Nah, setelah mengetahui betapa hati-hati Ibnul Jauzi memahami doa Nabi tersebut dan berupaya memberikan penafsiran yang lebih masuk akal dan dapat diterima dari sisi akidah (dan tentu saja setelah memahami konteks doa Nabi itu), saya merasa puisi Neno dalam Munajat 212 itu begitu sembrono; merasa munajat Ibu Warisman tersebut terdengar sangat tidak sopan kepada Tuhan. Tidak masuk akal dan terlalu banal dari sisi akidah Islam.
“Menangkan kami.
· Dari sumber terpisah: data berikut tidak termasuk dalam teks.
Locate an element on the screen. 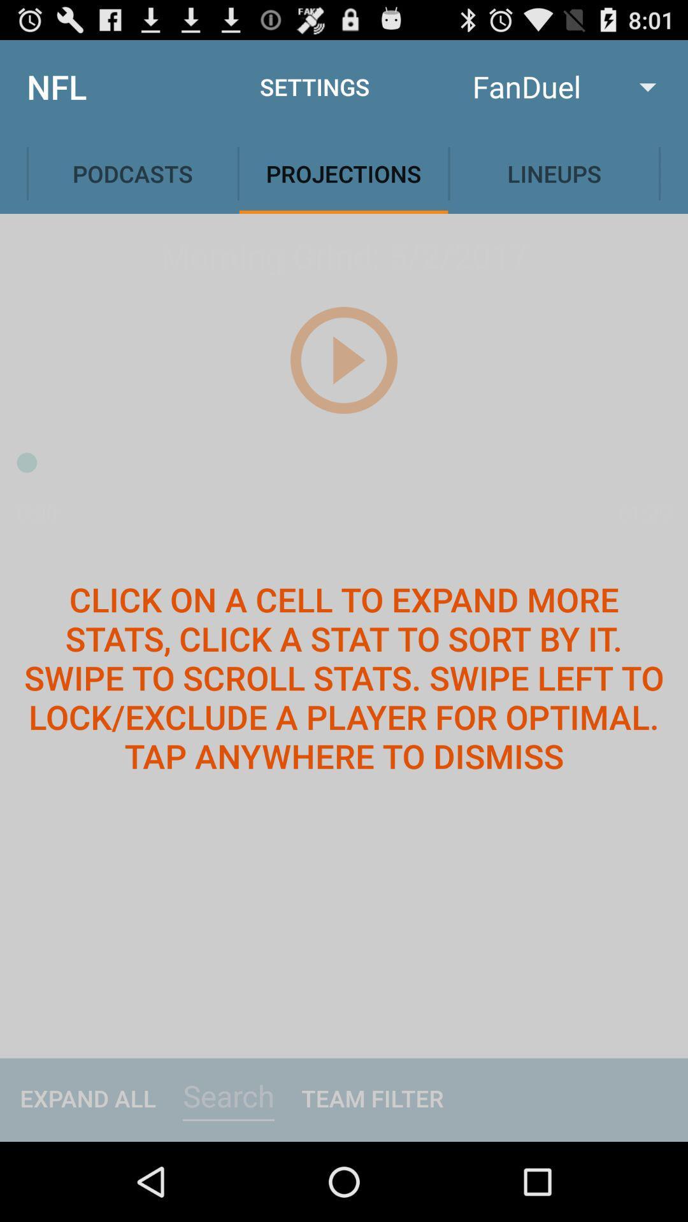 Image resolution: width=688 pixels, height=1222 pixels. the play icon is located at coordinates (342, 385).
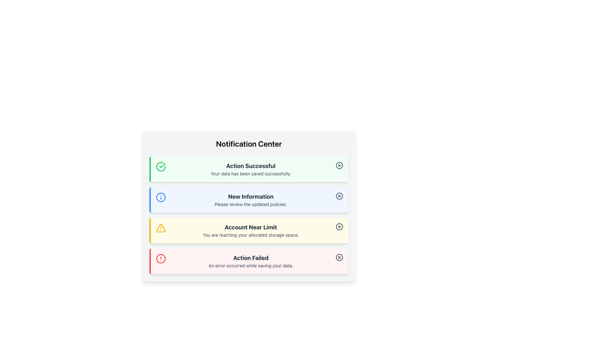 The width and height of the screenshot is (612, 345). I want to click on the informational indicator icon located in the notification center, which is the first element in the horizontal arrangement before the 'New Information' text in the second notification from the top, so click(161, 197).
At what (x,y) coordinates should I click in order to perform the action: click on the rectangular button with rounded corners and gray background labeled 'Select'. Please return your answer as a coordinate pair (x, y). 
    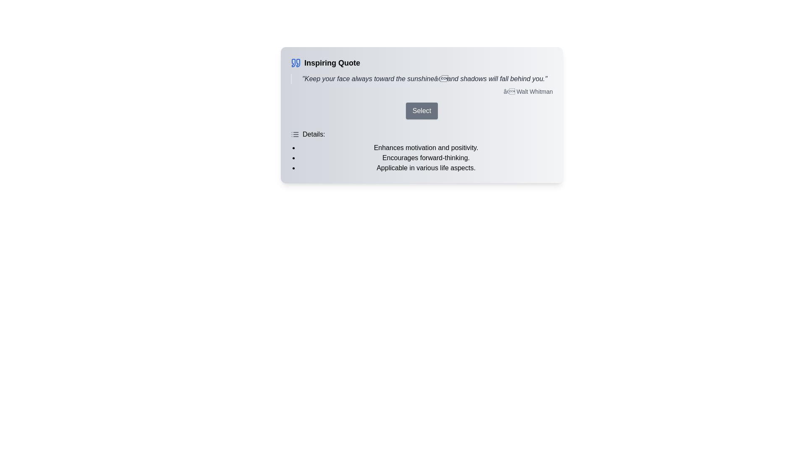
    Looking at the image, I should click on (422, 110).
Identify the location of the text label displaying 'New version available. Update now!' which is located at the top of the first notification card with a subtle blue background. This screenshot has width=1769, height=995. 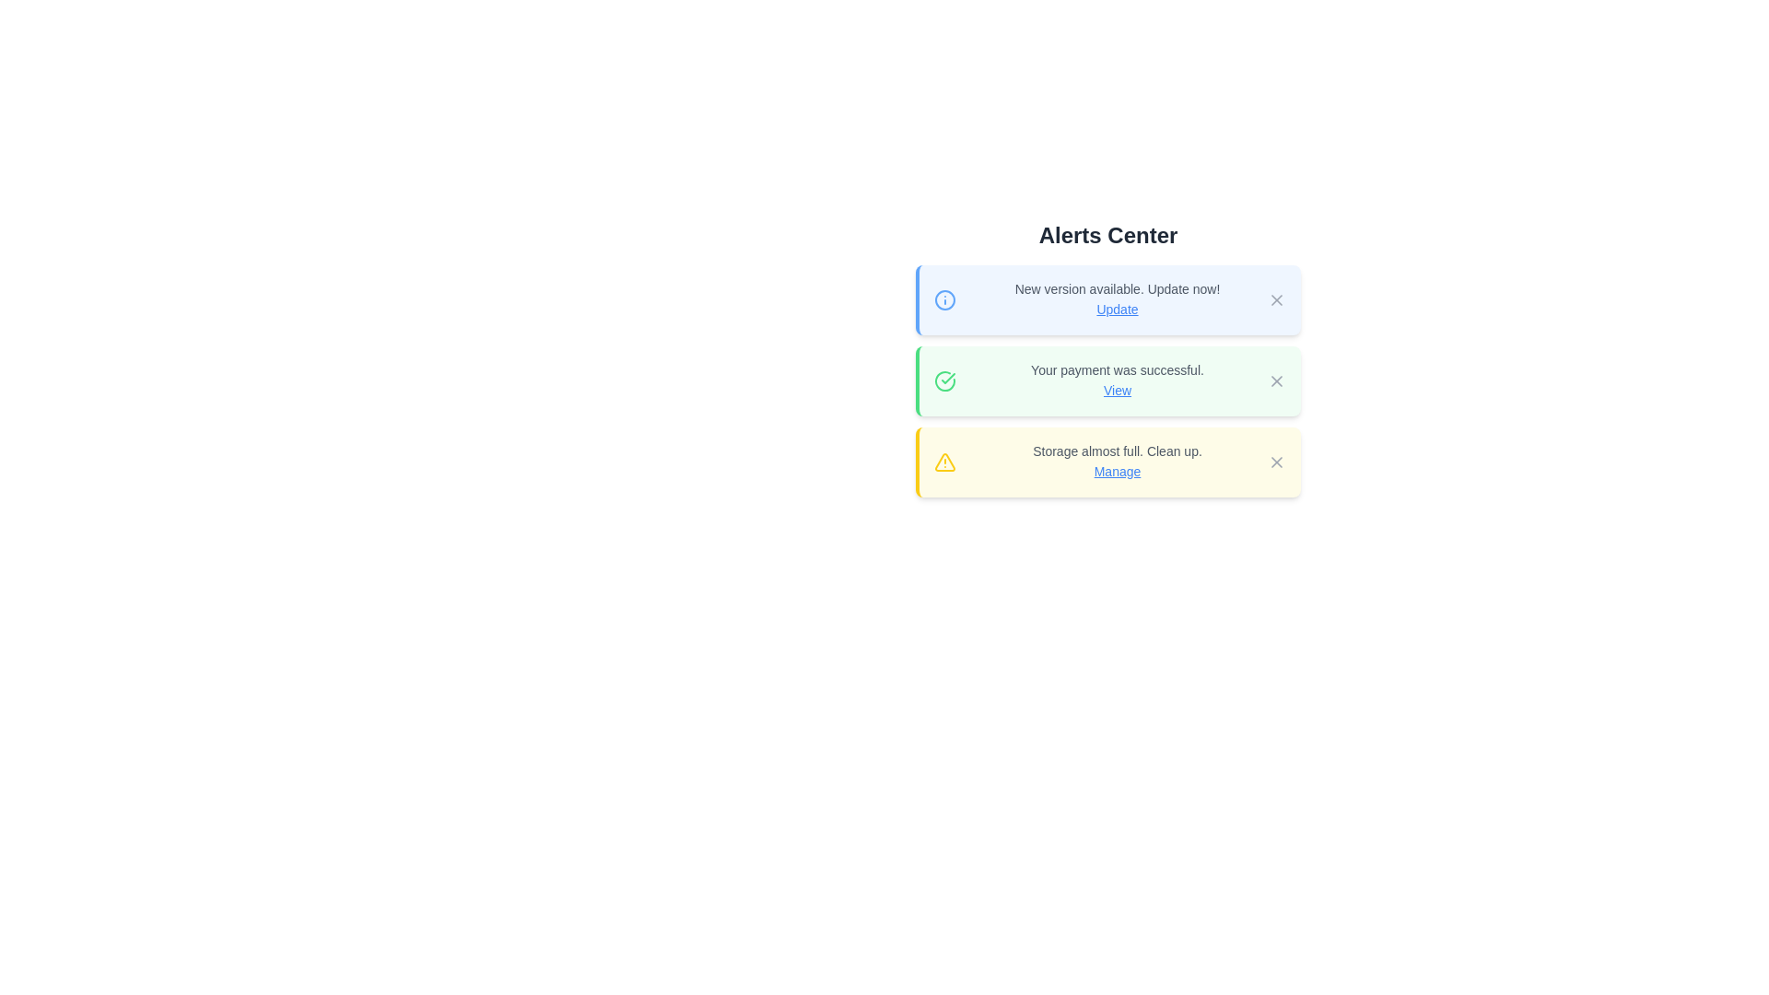
(1117, 288).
Karena jika Engkau tidak menangkan, kami khawatir, ya Allah, tak ada lagi yang menyembah-Mu, ya Allah.”
Puisi itu, alih-alih mengingatkan pada sirah Nabi, malah lebih mengingatkan saya pada cerita Iblis dan Nabi Isa yang dicatat oleh Ibnul Jauzi dalam Akhbar al-Hamqa wa al-Mughaffalin.
Konon, Iblis mendatangi Nabi Isa.
“Kau bilang semua yang terjadi padamu sudah ditentukan Tuhan,” kata Iblis.
“Memang,” kata Nabi Isa.
“Kalau begitu, coba kau lompat dari tebing ini. Jika memang sudah ditakdirkan selamat, kau bakal selamat.”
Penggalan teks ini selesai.